The question of war and peace in Europe is still doubtful. The French Revolution proceeds steadily, and is, I think, beyond the danger of accident of every kind. The success of that will ensure the progress of liberty in Europe and its preservation here. The failure of that would have been a powerful argument with those who wish to introduce a king, lords, and commons here, a sect which is all head and no body. Mr. Madison has had a little bilious touch at New York, from which he is recovered, however. Adieu, my dear Sir. Your affectionate friend and servant.


PHILADELPHIA, December 12, 1792.

SIR,-Having asked the favor of Mr. Hollingsworth to look out for a person in his neighborhood who would be willing to go to Virginia and overlook a farm for me, he informs me that you will undertake

it for a hundred and twenty dollars a year. He seems to have mistaken me in the circumstance of time, as he mentions that you would expect to go about the new year. I had observed to him that I should not want a person till after the next harvest. The person who now takes care of the place is engaged for the ensuing year, which finishes with us about November; but I should wish you to be there by seed time in order to prepare the crop of the following year. The wages are a good deal higher than I expected, as Mr. Hollingsworth mentioned that the usual wages in your neighborhood were from £25 to £30 Maryland currency. However, I consent to give them, and the rather as there will be some matters under your care beyond the lines of the farm. I have a smith and some sawyers who will require to be seen once a day, and the first year of your being there I shall have some people employed in finishing a canal, who will also be to be attended to.

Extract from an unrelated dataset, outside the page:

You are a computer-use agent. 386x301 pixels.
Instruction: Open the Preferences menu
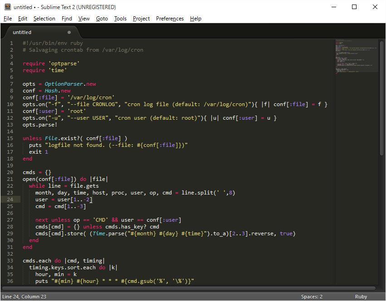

The place you are to overlook is that on which I live, and to which I shall return in March next. It is 70 miles above Richmond, on the North branch of James River, exactly where it breaks through the first ridge of little mountains, near the village of Charlottesville, in Albemarle county. It is 225 miles from Elkton, a southwest course. From this description you may find it in any map of the country. The climate is very temperate both summer and winter, and as healthy as any part of America, without a single exception.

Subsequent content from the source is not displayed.